Discussion in 'Scripting' started by orizvida, Jan 15, 2021.

  1. orizvida

    orizvida

    Joined:
    Aug 9, 2018
    Posts:
    21
    Hey all,
    I have a PHP file i need to call from my server with some parameters, I am trying to do it using UnityWebRequest but it does not work, I have tried adding to the PHP
    Code (CSharp):
    1. header("Access-Control-Allow-Origin: *");
    but It didn't work.
    It seems that it get stuck before the creation of the UnityWebRequest in the enumarator.
    In editor it works fine but on my android device it does not work at all

    Code (CSharp):
    1.  IEnumerator SetPin()
    2.     {
    3.         DebugText.text = "in Enumarator";
    4.         Debug.Log("in enumarator");
    5.         WWWForm form = new WWWForm();
    6.         form.AddField("value", my_value);
    7.         UnityWebRequest www = UnityWebRequest.Post("https://myadress + "/myphp.php", form);
    8.        www.chunkedTransfer = false;
    9.        DebugText.text = "before sendwebrequest";
    10.  
    11.        yield return www.SendWebRequest();
    12.        if (www.isNetworkError || www.isHttpError)
    13.        {
    14.            Debug.Log("Form Upload Failed");
    15.            DebugText.text = "in error of webrequest";
    16.        }
    17.        else
    18.        {
    19.            Debug.Log("Form Upload Complete");
    20.            DebugText.text = "wev request sent";
    21.        }
    22.    }
    Can anyone help in this? i am trying everything for two days now and no luck.
     
  2. Aurimas-Cernius

    Aurimas-Cernius

    Unity Technologies

    Joined:
    Jul 31, 2013
    Posts:
    3,722
    Have you tried looking into logcat? Maybe an exception is thrown, for example due to invalid URL?
     
  3. Bunny83

    Bunny83

    Joined:
    Oct 18, 2010
    Posts:
    3,920
    You use https. Do you have a valid and signed SSL certificate on your server? AFAIK Android did not trust self-signed certificates as they essentially provide no indentity security and would still allow man-in-the-middle attacks. I would recommend reading Googles Android documentation on SSL security.

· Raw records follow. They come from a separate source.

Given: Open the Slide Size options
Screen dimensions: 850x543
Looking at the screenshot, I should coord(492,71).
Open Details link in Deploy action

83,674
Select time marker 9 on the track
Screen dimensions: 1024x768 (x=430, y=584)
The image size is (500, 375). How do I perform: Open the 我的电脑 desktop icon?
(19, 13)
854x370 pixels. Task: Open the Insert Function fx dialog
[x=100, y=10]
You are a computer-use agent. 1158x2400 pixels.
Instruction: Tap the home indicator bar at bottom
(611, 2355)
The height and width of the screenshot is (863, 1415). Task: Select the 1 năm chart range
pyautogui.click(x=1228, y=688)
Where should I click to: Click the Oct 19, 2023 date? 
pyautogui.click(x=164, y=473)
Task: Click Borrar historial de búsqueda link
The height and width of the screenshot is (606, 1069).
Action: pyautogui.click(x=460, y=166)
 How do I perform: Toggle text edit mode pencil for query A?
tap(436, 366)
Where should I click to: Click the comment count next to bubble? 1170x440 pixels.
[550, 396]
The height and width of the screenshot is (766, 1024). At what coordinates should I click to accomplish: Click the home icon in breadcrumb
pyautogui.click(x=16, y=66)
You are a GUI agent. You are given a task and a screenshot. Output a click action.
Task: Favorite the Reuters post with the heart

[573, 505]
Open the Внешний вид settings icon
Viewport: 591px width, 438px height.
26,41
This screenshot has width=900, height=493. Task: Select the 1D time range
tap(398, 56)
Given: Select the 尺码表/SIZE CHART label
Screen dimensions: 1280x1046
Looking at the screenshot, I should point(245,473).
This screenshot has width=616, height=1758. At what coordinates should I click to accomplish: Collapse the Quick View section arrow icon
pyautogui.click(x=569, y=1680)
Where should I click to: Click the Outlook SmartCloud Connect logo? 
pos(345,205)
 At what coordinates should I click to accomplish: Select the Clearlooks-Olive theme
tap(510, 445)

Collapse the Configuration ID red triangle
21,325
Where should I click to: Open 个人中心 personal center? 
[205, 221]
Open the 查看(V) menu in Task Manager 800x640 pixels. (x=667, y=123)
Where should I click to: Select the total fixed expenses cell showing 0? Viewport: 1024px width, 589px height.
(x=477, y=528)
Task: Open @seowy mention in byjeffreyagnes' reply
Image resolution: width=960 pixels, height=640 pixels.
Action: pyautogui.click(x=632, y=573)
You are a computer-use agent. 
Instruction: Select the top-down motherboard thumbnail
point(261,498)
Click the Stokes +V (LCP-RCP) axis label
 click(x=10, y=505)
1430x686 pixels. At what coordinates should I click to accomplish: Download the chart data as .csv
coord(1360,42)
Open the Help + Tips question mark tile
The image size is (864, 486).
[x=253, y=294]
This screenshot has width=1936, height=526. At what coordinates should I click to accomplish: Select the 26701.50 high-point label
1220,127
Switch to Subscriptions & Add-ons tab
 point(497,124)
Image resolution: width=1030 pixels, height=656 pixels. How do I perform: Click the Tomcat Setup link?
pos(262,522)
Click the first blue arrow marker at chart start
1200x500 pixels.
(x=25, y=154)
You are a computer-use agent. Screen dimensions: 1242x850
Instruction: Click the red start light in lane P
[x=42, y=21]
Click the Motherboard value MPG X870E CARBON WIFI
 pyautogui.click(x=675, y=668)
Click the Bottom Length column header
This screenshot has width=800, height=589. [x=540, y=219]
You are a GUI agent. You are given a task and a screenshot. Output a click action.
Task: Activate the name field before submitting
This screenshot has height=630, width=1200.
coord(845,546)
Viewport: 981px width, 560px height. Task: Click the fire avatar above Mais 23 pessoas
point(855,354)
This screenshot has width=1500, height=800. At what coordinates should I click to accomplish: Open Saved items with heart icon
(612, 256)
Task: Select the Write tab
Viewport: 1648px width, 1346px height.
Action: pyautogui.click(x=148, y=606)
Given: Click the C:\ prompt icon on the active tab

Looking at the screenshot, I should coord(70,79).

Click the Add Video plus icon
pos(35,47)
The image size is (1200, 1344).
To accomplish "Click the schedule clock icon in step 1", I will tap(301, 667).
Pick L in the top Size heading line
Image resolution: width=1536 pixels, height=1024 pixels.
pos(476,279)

    The easiest solution is to actually use a signed certificate. With LetsEncrypt you can aquire a signed certificate for free. Those certificates need to be refreshed every couple of month as they expire after about 3 month, though they are free. On a linux based server it's easy to setup a cron job to refresh the certificate automatically. I use such a certificate on my raspberry pi server with my also free dyndns host name and it usually works everywhere.

    Troubleshooting SSL issues can be quite tiresome. The used certificate on the server need to include the required intermediate certificates as well. There are several pages on the net which can verify your certificate chain simply by providing your server's URL (assuming you have installed your certificate already). Some pages can generate a combined public certificate which includes the necessary intermediate certs as well. Some browsers / TLS clients do not need the intermediate certs as they try to figure them out themselfs. However many plain TLS sockets usually choke on missing links in the chain.

    Unfortunately I'm not home and don't have my link collection at hand, so I can't recommend any pages at the moment.